Tessie had another day of feeling crappy from everything and Sheila and I were both fried. But so far so good. Tessie made it through the rest of the day and last night without any real trouble, other than fussing from feeling terrible however, I am worried about tomorrow morning because 48 hrs seem to be the magic time between seizures and that will be at 8:36 in the a.m.

I am still at Sheila's as I write this because it is storming out and I have been told by the doc to be off the island with Tessie during bad weather (and it's only January.
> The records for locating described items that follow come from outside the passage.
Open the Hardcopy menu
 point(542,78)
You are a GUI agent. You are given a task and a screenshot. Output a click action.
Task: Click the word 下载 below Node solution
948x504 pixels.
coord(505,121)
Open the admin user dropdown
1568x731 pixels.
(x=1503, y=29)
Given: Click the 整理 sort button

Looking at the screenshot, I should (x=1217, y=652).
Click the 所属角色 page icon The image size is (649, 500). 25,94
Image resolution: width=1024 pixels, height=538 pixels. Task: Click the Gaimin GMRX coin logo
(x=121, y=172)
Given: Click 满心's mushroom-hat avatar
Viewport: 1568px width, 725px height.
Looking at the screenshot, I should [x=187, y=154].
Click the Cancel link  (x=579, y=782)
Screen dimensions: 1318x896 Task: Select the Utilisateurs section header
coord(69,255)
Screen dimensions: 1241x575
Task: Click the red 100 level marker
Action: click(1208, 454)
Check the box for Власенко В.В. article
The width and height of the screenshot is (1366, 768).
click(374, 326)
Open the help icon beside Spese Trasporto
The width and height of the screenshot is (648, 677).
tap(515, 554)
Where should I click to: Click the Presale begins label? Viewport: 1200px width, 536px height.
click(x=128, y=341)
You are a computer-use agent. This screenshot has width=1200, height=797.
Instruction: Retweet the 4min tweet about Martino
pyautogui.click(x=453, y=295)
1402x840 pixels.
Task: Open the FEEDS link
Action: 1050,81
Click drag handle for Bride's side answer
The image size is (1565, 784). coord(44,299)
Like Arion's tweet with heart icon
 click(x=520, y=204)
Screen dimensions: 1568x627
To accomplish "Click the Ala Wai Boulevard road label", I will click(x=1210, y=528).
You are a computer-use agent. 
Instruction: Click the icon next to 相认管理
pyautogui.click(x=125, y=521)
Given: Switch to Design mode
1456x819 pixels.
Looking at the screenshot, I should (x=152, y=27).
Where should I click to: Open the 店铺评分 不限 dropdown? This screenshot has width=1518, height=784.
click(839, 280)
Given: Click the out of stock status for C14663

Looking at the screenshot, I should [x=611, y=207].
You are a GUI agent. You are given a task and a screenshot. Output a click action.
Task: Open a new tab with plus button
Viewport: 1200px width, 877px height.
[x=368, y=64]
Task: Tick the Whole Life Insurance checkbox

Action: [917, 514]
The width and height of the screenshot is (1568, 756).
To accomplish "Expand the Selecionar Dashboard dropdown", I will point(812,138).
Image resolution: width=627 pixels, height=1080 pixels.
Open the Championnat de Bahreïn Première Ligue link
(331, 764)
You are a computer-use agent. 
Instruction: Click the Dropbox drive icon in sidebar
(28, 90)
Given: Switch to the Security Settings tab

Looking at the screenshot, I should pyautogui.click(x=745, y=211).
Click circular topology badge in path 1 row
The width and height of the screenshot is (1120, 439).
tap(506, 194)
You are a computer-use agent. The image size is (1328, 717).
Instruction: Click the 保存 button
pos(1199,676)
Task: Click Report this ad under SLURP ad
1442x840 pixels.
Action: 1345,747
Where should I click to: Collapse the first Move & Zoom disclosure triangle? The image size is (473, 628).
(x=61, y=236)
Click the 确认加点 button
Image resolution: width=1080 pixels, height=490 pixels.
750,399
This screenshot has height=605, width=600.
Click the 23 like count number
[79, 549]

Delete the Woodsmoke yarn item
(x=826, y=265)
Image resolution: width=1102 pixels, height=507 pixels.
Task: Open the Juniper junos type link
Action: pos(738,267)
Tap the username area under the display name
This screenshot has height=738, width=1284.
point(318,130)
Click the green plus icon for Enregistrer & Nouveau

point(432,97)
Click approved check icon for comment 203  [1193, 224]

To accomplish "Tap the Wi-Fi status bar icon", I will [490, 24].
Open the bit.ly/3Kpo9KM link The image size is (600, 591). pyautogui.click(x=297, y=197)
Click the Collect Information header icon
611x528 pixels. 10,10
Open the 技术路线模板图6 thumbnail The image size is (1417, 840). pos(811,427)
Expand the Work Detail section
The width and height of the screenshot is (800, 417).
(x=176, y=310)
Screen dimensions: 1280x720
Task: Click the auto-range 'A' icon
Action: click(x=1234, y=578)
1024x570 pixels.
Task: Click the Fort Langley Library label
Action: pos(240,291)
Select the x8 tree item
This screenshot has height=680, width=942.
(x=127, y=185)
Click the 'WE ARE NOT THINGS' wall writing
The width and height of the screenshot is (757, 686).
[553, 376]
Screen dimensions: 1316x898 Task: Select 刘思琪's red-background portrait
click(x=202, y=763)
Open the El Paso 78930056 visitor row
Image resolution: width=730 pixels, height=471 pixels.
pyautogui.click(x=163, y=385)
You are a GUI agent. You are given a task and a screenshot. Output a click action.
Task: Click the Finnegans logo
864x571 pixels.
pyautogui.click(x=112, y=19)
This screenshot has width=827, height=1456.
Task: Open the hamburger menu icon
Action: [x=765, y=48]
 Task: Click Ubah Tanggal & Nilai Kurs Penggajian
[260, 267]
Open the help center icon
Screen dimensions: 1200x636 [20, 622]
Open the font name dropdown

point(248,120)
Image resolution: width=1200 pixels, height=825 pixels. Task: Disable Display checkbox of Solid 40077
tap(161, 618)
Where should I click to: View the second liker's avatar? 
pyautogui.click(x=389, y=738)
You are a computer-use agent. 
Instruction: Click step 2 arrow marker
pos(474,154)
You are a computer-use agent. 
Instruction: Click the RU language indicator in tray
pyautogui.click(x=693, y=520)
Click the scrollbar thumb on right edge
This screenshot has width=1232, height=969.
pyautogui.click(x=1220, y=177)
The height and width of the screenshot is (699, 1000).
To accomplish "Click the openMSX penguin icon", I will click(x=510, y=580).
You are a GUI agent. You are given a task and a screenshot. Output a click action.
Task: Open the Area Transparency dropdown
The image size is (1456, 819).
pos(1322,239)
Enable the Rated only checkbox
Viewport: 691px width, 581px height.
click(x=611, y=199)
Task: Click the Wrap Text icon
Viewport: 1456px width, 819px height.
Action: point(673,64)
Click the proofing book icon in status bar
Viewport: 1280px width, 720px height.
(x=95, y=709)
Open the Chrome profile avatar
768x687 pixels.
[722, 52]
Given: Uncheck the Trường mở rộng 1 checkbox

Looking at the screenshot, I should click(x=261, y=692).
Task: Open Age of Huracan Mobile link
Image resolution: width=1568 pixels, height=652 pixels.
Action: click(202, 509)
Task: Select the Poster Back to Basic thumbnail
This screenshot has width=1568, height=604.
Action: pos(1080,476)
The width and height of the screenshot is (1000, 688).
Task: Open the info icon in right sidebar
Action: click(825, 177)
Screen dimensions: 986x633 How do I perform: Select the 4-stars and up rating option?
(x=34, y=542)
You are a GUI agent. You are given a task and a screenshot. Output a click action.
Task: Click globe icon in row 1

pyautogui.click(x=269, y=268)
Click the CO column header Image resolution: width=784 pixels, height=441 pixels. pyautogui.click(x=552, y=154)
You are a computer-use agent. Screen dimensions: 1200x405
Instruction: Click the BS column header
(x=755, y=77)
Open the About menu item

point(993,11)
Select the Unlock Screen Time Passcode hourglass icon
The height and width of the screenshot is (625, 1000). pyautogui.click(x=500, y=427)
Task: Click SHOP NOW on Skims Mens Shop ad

It's going to be a long winter I am afraid), and because of the potential for another seizure in the morning. Plus, he asked me to call him before I took her back to the island.

I am really hoping that we can go home in the morning. I have two other girls who need me too, and I need them not to mention my hubby. Plus, Blake and Ellie have a basketball game that I really hope to make it to in the morning.

Hope. That is the key word. I hope...for lots of things...

1 comment:

  1. Poor little thing! We have been there. Bethany used to need up to 80mgs of diastat some days. She needed it so often that she actually became addicted to it. Now with the addition of Onfi, she hasn't had a seizure in 6 months! We are hoping it lasts. Hoping and praying that your little one stops having seizures too.